EXERCISE. Work out how many lines of the entries have the word "computer" in them. Respond with that number only.
PROVIDED MATERIAL: Begin
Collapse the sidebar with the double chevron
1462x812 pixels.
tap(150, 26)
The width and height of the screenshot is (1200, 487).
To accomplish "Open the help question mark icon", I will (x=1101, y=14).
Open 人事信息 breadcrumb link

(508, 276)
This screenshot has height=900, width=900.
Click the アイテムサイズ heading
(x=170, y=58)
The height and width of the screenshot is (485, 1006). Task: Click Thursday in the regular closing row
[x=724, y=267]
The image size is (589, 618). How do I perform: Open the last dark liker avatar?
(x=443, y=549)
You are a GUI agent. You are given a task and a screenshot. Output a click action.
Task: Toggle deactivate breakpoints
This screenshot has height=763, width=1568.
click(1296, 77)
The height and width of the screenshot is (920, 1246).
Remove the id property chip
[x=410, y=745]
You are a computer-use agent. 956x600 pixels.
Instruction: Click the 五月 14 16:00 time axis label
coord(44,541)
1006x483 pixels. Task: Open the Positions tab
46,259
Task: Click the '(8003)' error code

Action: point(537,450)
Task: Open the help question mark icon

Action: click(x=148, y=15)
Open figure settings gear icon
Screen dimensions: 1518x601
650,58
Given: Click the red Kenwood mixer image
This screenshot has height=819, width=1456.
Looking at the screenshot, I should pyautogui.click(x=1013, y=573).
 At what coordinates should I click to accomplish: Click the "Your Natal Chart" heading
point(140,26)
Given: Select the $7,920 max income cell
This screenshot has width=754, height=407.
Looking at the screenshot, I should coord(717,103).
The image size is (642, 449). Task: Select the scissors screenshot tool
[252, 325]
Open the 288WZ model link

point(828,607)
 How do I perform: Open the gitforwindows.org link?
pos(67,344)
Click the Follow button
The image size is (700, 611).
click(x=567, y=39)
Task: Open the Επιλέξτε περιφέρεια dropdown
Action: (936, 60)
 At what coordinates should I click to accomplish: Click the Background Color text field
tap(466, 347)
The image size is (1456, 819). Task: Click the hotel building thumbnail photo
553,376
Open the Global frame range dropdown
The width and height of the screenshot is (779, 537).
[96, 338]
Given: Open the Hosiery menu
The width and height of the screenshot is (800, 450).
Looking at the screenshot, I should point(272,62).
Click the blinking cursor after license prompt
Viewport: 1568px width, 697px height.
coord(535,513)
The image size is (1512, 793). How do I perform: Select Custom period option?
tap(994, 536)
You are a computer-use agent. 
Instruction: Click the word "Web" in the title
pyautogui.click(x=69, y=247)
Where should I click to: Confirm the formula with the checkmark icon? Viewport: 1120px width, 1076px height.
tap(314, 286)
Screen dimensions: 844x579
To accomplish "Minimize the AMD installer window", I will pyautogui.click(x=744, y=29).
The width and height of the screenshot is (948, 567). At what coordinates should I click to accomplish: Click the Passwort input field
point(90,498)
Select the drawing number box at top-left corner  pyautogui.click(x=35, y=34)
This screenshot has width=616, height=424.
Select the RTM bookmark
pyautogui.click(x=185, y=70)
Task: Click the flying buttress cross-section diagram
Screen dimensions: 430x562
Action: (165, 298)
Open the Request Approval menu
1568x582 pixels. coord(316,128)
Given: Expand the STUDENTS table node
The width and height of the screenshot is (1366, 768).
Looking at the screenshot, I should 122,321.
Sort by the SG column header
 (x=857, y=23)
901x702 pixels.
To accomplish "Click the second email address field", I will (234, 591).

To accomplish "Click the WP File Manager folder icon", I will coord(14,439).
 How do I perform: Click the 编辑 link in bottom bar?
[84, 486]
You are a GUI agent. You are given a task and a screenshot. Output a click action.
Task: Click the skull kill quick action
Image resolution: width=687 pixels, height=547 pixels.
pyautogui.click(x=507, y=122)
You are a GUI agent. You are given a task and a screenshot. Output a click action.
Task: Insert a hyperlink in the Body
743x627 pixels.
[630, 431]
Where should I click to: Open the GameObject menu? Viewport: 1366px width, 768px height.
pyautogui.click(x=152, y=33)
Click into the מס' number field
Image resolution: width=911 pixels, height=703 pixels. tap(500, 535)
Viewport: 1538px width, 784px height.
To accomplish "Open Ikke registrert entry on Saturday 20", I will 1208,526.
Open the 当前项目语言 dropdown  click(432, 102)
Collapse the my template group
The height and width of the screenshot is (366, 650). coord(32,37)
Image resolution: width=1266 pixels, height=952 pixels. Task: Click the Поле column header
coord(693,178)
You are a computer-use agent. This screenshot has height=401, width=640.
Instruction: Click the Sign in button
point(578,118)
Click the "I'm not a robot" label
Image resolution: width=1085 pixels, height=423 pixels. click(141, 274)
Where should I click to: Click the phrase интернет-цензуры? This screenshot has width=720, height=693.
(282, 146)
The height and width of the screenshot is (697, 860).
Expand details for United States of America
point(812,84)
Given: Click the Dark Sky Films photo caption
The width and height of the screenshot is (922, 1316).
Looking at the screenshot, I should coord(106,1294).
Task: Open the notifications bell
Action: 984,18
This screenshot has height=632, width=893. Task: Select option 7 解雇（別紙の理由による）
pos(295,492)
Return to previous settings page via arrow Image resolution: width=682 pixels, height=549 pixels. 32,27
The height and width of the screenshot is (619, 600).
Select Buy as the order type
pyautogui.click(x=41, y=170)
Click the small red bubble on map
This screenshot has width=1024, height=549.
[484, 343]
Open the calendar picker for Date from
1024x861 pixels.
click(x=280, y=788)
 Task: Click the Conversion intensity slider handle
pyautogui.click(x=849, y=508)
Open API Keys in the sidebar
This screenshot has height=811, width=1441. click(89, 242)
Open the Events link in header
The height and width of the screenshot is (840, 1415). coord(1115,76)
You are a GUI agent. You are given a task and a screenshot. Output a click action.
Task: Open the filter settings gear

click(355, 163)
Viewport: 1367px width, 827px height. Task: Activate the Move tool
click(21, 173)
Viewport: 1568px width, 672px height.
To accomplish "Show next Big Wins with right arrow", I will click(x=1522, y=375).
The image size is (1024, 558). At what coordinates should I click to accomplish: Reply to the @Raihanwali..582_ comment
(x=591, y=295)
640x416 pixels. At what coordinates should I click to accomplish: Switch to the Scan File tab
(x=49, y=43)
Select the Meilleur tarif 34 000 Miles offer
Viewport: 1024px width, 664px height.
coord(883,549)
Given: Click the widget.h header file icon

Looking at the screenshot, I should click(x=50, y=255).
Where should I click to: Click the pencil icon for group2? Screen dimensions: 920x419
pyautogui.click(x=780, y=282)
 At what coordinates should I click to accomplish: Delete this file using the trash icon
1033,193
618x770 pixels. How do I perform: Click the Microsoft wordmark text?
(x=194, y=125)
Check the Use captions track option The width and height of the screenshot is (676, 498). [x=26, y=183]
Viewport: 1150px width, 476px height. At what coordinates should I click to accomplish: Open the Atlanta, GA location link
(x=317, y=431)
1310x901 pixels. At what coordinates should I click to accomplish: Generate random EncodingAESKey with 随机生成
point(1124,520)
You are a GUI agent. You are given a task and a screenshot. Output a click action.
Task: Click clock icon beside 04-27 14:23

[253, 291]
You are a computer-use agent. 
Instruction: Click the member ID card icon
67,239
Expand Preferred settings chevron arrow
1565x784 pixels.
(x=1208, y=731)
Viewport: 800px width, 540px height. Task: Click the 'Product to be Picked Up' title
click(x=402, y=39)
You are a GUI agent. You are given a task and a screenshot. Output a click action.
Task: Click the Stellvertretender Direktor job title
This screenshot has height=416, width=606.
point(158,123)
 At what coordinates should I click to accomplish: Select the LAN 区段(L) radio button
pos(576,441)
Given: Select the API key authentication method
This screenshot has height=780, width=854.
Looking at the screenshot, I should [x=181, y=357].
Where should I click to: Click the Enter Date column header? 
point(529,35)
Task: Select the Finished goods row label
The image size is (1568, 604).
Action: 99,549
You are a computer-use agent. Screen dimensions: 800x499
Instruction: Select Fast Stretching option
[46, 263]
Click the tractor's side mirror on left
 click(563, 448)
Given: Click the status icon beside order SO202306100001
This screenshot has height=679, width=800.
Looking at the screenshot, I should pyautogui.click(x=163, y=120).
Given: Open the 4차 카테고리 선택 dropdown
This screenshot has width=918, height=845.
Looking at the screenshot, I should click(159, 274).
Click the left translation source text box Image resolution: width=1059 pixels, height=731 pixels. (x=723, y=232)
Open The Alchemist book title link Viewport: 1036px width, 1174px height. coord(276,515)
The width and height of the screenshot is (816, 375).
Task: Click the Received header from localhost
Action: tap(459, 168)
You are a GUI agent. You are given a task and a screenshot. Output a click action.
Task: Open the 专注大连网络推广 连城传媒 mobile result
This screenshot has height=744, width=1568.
PROVIDED MATERIAL: End
TASK SOLUTION. 5